[DOCUMENT EXTRACT]
————

The album version of "Earth Intruders" was leaked to the internet on 24 April 2007 due to the full album being made available accidentally on the UK iTunes Store on 23 April 2007 for a total of six hours, two weeks before the album's official release date. Björk said of the song was based on a dream during a cross-Atlantic flight to New York where;

"a tsunami of millions and millions of poverty-stricken people" swelled high above the airplane she was a passenger on. Eventually, the wave overtook the plane, hit land and razed the White House into oblivion. "It's a quite chaotic song," she said of Volta's first single. "Lyrically, it's a collection of all of these images" burned into her memory, from her trip to Indonesia as well as her vivid, in-flight reverie."

"Earth Intruders" is co-produced by R&B record producer Timbaland and his protégé Danja. Congolese group Konono Nº1 play electric likembes on the song.

==Critical reception==
"Earth Intruders" received critical acclaim from music critics. Drowned in Sound reviewer Mike Diver gave the song 9/10, praising it as "immediately catchy, compellingly left of centre, and undeniably unique". Digital Spy reviewer Miriam Zendle cited "Earth Intruders" as returning to Björk's earlier commercial sound, comparing it to her more recent albums that were "incredibly difficult to grasp hold of". Music website Popjustice called it the 80th greatest single of 2007.

==Music video==

Screenshot from "Earth Intruders"

The music video for "Earth Intruders" was directed by Michel Ocelot. It was accomplished within strict time constraints through a combination of live-action, silhouette animation, 3D computer graphics, traditional animation, cut-outs and other special effects. "Kirikou" was danced by Legrand Bemba-Debert in a costume made, based on Ocelot's ideas, by paper sculptor Anne-Lise Kœhler. A preview was shown during Le Grand Journal show on French TV channel Canal+ on 17 April 2007. The full video was made available in the iTunes Store on 24 April 2007.

It features Björk's face floating in the background, first upside down, then upright, singing with her eyes closed. In the foreground, a large group of silhouetted tribal warriors dances in time to the music. The video features psychedelic colours and patterns imposed on an earthy backdrop. The video ends with Björk's face slowly fading into the middle of a glade, her eyes being opened just as she sings the last lyric. Ocelot stated that Björk had originally wanted Kirikou (the child-hero of Ocelot's Kirikou and the Sorceress and Kirikou et les bêtes sauvages) to be featured as a 20-year-old in the video. It was nominated for the 2007 Q Award for Best Video.

————

[AVAILABLE DATA]
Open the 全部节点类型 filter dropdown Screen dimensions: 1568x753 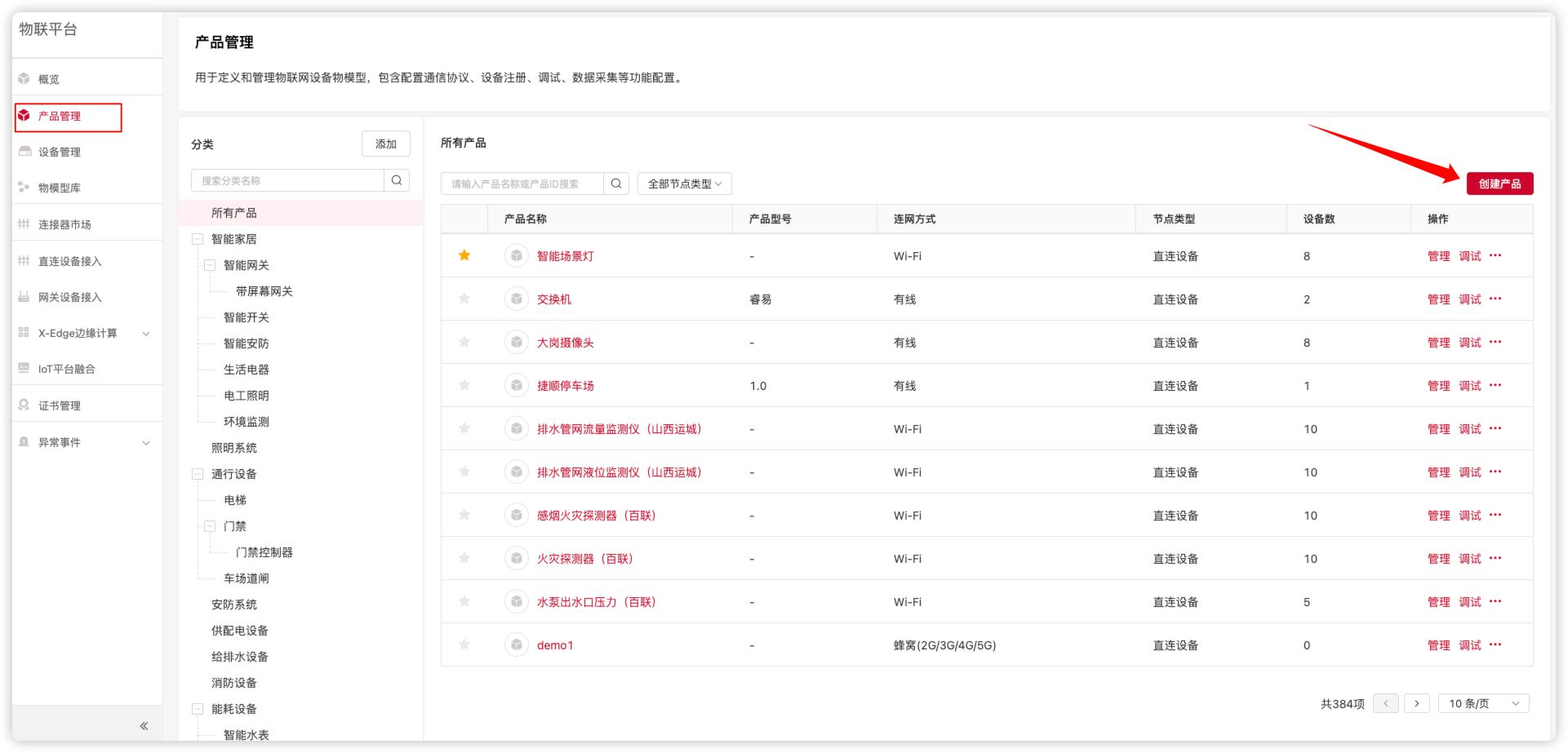(x=684, y=184)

————

[EXERCISE REQUIREMENTS]
**1.** Decide whether each statement agrees with the article on "Earth Intruders." Answer yes or no, and quote the article's deciding words: (a) The music video was directed by Timbaland. (b) A Drowned in Sound reviewer gave the song 9/10. (c) The video was nominated for a Q Award.
**2.** Carry on the article on "Earth Intruders" from the point where it stops.

[TASK RESPONSES]
**1.**
(a) No: "The music video for "Earth Intruders" was directed by Michel Ocelot."
(b) Yes: "Drowned in Sound reviewer Mike Diver gave the song 9/10"
(c) Yes: "It was nominated for the 2007 Q Award for Best Video."

**2.**
==Live performances==
On 21 April 2007, a barefooted Björk appeared as the musical guest on an episode of the US comedy-variety show Saturday Night Live in promotion of the album. She performed the songs "Earth Intruders" and "Wanderlust". On 8 June 2007 (recorded on 5 June 2007), Björk performed, along with her tour musicians, on the UK television show Later...with Jools Holland for the fifth time in her solo career. She performed "Earth Intruders", "The Anchor Song", and "Declare Independence". Björk has also performed the song on every show of the Volta tour, usually as the very first song played after she enters the stage. Björk's set at Glastonbury Festival was broadcast on BBC Four on 22 June 2007, with "Earth Intruders" being the first song of the concert.

==Chart performance==
"Earth Intruders" reached number 67 on the UK Official Download Chart, while the remix EP later released charted on its own at number 150. In the United States, the song debuted on the US Billboard Hot 100 at number 84 in the issue dated 28 April 2007. This is Björk's highest position on the US Hot 100, the previous being "Big Time Sensuality" in 1993, which peaked at number 88. The song also peaked at number 75 on the US Billboard Pop 100.

==Track listings==
===Club Mixes EP===
A digital-only "Earth Intruders – Club Mixes" EP was released on the iTunes Store in the US/UK on 21 May 2007. The European iTunes release contained only three of the original five tracks. It is only the second time (the first being "Play Dead") that an instrumental of a Björk track has been officially released. With this release, it was determined that "Earth Intruders" would have no physical release in any territory worldwide. Also, the Mark Stent mix was initially labelled as an "Extended Edit", but on 23 May 2007, was retitled to "Radio Edit"; the "xxxChange Mix" was retitled from the previous non-descriptive title "Earth Intruders Remix".

1. Mark Stent Radio Edit – 4:26
2. xxxchange Mix – 4:38
3. Lexx Remix – 6:40
4. Lexx Edit – 4:05
5. Mark Stent Radio Edit Instrumental – 4:29

The European iTunes Store release omitted the tracks "Mark Stent Radio Edit" and "Lexx Edit".

===Limited edition release===
A limited edition "multiformat" box set was released at the beginning of February 2008 with slightly different artwork. The box set consists of a sticker-sealed fold out box with five nesting boxes containing two 12" vinyl singles, a CD, and a DVD in coloured paper sleeves.

===12-inch vinyl 1===
Side A. "Earth Intruders" (xxxchange Remix)
Side B. "Earth Intruders" (Jimmy Douglas Mix)

===12-inch vinyl 2===
Side C. "Earth Intruders" (Lexx 12" Remix)
Side D. "Earth Intruders" (Mark Stent Mix)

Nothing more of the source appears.